Hear Me Out: ‘The Substance’ is the antidote to the ‘Barbie’ discourse that we never knew we needed
(Credits: Far Out / MUBI / Warner Bros)
When Coralie Fargeat’s body horror movie The Substance was released in September, it was billed as a gory, feminist take on the capital offence of ageing while female. But that turned out to largely be marketing spin, and at a time when the debate about feminism in movies has never been more disappointingly loud and hollow, that is most definitely to its credit.
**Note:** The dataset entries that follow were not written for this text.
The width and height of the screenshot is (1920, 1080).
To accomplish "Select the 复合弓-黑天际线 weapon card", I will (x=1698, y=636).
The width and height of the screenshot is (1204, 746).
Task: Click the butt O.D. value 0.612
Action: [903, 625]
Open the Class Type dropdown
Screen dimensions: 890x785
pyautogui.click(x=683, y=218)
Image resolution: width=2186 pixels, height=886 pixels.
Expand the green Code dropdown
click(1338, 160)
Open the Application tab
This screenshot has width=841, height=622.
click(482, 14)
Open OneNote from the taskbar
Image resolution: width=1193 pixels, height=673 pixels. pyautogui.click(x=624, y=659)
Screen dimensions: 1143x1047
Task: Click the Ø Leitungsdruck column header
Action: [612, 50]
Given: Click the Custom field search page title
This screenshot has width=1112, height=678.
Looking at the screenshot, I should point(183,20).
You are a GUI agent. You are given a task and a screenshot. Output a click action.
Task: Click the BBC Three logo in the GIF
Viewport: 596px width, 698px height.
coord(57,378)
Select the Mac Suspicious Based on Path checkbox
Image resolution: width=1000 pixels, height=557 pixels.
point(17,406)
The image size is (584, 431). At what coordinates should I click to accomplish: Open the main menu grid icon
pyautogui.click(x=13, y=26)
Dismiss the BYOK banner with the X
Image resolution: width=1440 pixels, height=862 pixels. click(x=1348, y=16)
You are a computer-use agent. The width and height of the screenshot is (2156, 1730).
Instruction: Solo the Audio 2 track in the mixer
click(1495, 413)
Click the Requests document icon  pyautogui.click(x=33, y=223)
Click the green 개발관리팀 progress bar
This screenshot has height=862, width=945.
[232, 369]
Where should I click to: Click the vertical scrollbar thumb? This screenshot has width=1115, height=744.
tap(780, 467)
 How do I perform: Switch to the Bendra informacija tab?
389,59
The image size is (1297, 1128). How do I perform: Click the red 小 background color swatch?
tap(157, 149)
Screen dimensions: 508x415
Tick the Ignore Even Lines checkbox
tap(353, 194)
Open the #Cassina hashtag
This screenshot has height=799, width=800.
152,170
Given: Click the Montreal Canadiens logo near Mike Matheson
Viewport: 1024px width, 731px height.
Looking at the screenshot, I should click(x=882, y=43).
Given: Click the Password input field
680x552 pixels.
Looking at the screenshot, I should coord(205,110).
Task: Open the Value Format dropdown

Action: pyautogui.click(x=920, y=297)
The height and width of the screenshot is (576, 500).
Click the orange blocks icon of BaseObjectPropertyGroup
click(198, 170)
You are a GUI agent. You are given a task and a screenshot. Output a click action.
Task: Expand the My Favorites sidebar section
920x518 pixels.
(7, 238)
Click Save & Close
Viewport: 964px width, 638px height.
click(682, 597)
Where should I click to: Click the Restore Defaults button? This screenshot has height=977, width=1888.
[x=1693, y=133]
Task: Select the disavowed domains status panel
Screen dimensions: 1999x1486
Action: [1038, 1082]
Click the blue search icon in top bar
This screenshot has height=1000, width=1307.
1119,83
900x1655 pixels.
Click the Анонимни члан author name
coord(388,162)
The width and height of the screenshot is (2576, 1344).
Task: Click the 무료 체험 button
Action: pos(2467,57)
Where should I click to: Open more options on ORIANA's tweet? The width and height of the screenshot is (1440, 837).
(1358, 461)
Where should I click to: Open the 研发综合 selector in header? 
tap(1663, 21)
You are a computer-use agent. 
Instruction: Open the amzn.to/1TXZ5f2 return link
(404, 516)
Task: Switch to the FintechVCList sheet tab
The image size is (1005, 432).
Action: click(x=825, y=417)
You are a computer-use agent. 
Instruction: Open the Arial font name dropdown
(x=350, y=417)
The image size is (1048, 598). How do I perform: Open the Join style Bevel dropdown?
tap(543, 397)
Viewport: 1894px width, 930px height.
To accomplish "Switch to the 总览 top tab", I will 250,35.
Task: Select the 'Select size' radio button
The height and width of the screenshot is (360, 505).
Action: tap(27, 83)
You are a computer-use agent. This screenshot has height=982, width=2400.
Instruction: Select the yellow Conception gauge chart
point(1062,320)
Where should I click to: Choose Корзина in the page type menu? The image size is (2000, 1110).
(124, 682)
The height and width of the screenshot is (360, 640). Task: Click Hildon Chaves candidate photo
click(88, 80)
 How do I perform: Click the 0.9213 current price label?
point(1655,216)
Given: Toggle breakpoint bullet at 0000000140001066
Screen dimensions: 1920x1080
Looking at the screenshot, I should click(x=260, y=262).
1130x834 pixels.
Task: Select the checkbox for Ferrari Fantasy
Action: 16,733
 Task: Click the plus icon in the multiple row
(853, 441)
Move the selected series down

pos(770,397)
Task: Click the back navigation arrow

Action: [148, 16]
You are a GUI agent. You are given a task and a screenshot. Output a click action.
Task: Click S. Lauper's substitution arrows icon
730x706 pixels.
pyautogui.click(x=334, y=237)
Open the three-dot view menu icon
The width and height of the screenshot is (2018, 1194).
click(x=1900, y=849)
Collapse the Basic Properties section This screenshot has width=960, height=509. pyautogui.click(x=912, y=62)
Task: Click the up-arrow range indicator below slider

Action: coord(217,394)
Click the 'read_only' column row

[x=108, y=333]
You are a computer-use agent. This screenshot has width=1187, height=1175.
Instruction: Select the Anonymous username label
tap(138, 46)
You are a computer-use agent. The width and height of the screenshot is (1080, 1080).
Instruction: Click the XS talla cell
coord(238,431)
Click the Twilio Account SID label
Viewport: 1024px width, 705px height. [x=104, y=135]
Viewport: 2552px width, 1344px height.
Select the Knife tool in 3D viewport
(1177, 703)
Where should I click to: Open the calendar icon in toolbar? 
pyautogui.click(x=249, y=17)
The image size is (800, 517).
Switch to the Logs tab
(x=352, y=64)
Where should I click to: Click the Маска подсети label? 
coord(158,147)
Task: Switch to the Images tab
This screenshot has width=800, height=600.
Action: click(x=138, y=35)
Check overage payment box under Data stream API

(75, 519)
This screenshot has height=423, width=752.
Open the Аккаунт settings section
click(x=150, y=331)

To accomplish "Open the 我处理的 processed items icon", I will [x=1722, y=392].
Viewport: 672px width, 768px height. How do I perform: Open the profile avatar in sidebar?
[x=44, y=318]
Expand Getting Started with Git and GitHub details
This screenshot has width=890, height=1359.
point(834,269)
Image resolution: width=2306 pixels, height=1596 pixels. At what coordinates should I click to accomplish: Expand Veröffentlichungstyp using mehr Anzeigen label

The Substance stars Demi Moore as Elisabeth Sparkle, a former Hollywood A-lister who, on her 50th birthday, is fired from her hit exercise TV show for supposedly not being hot anymore (though most people with eyes would disagree). When she learns about a secretive new treatment that can make her young again, she leaps at the opportunity, pausing only briefly to read the fine print.
Once injected, the neon-green substance produces a separate version of her, emerging through a giant slash down her spine. The younger Elisabeth calls herself Sue. Played by an inexhaustibly perky Margaret Qualley, Sue sets out to win back the role that Elisabeth lost and is quickly fawned over by the executives who nonchalantly fired the older star. The only catch, as the disembodied voice on the other side of the phone repeatedly warns, is that Elisabeth and Sue must alternate every week in order for the process to continue, and, most importantly, they must remember they are one – a symbiotic organism that cannot survive without its two halves.
It doesn’t take long for Sue to disregard the warnings, and Elisabeth finds herself waking up after longer and longer intervals, her body rapidly decaying.
Sexism is built into The Substance from its very foundations, but there is no overarching message unless “Sucks to be female” feels like enough of a takeaway. As the film progresses, it’s clear that it’s not a serious indictment of structural misogyny in the entertainment industry but a garish, grotesque romp through the finest and most campy hallmarks of body horror. What Fargeat has alighted upon is the same thing that reality TV shows like Botched and Extreme Makeover have been showing us for decades: reversing the ageing process, whether by knife or by needle, is a grisly, bloody, painful affair that is not for the faint of heart.
When Greta Gerwig’s record-smashing Barbie hit cinemas last summer, it sparked a furious debate over whether it was feminist enough, too feminist, or the wrong kind of feminist. The inherent pitfalls of centring a movie on a plastic doll with physically unsurvivable proportions set the film up for controversy even before a single ticket was sold, and despite the mostly joyous tone of the film, that thorny question about internalised misogyny just couldn’t go away.
In America Ferrera’s now-famous monologue in Barbie, her character rails against the double standards that women have to contend with every day. “You have to be thin, but not too thin. And you can never say you want to be thin. You have to say you want to be healthy, but also you have to be thin […] You’re supposed to stay pretty for men, but not so pretty that you tempt them too much or that you threaten other women because you’re supposed to be a part of the sisterhood […] I’m just so tired of watching myself and every single other woman tie herself into knots so that people will like us.”
The moment is cathartic, the kind of moment that makes you want to cry or cheer or both. But it was criticised for being too obvious, for not going farther, and for pandering to a comfortable stereotype of female outrage. The truth is that Barbie could never win. No matter how eloquent the script or poignant Margot Robbie’s performance, there was simply no way to win, the great irony being that that is the crux of Ferrera’s monologue.
Despite the marketing, The Substance gleefully side-steps what Barbie tries and fails to confront. There is something joyfully facetious about it. Fargeat doesn’t attempt to offer reassurance to women who are slowly turning invisible with age. She leans into the ecstasy of youth. When Sue emerges from Elisabeth’s body, she runs her hands over every inch of her dewy skin with erotic pleasure. When Sue performs her workout routine for the cameras, Fargeat lingers salaciously on her thrusting hips and scantily-covered curves, demonstrating that sometimes, the only difference between the male gaze and the female gaze is who’s sitting in the director’s chair.
When the movie descends into squelching body horror and then even further into gooey slapstick, it’s a different catharsis to that of Ferrera’s speech. It feels like an exorcism through nauseous, revolting comedy, a glorious departure from any kind of thesis and toward pure absurdism. Five more minutes, and the movie would have been making fart jokes.
When Fargeat was interviewed on the MUBI podcast around the film’s release, the interviewer admitted, hesitantly, that he wondered while watching the film if he might try The Substance if he had the chance. “I would definitely do it,” Fargeat responded without missing a beat. This captures the essence of the movie’s charm. It isn’t trying to start a new line of discourse on misogynistic double standards or interrogate women for internalising them. It is simply tapping into the near-universal fear of ageing and seeing just how far it can go.
Sometimes, that’s all cinema needs to be – an escapist romp that allows us to laugh at our fears in a safe space in the hope that it might embolden us to laugh at them in the real world, too.